PROVIDED PASSAGE ::
There is an important assumption being made about the fog volume. Is must
be a continuous, orientable hull. That is, it cannot have any holes in
it. Every ray cast through the volume must enter through hull the same
number of times it exits.
Getting Higher Precision
Although most 3D hardware handle 32 bits, it is really four
8-bit channels. The way most hardware works today, there is only one place
where the fog depths could be summed up: the alpha blender. The alpha
blender is typically used to blend on alpha textures by configuring the
source destination to multiply against the source alpha, and the
destination to multiply against the inverse alpha. However, they can also
be used to add (or subtract) the source and destination color channels.
Unfortunately, there is no way to perform a carry operation here: If one
channel would exceed 255 for a color value, it simply saturates to 255.
In order to perform higher bit precision additions on the alpha blending
unit, the incoming data has to be formatted in a way which is compatible
with the way the alpha blender adds. To do this, the color channels can
hold different bits of the actual result, and most importantly, be allowed
some overlap in their bits.

INSTRUCTIONS ::
(1) In the fog volume passage, rewrite the part that begins with "Unfortunately, there is" and ends after "in their bits.", replacing "saturates" with "clamps".
(2) Extend the fog volume passage with new text that follows on from its last sentence.

EXTRACTED INFORMATION ::
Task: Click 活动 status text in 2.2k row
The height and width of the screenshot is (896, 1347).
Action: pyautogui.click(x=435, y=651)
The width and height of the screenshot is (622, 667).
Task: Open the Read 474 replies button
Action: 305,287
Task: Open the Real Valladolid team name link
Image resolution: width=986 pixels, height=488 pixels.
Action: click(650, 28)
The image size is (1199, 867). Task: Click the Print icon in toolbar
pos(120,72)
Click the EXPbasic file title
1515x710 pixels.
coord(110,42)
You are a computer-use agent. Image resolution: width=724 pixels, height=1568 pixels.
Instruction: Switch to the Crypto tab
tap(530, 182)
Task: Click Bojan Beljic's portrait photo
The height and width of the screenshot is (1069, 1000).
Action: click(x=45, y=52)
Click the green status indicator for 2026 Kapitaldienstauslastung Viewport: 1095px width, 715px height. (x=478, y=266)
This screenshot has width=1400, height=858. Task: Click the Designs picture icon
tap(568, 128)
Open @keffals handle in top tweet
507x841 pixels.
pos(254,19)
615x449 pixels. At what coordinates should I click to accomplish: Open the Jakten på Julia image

SOLVED TASKS ::
(1)
Unfortunately, there is no way to perform a carry operation here: If one
channel would exceed 255 for a color value, it simply clamps to 255.
In order to perform higher bit precision additions on the alpha blending
unit, the incoming data has to be formatted in a way which is compatible
with the way the alpha blender adds. To do this, the color channels can
hold different bits of the actual result, and most importantly, be allowed
some overlap in their bits.

(2)
This sample uses the following scheme: The red channel will contain the
upper 8 bits, and the blue channel will contain the lower 4 plus 3 carry
spots. The upper bit should not be used for reasons which are discussed
later. So the actual value encoded is Red*16+Blue. Now, the alpha blender
will add multiple values in this format correctly up to 8 times before
there is any possibility of a carry bit not propagating. This limits the
fog hulls to ones which do not have concavity where looking on any
direction a ray might pass in and out of the volume more than 8 times.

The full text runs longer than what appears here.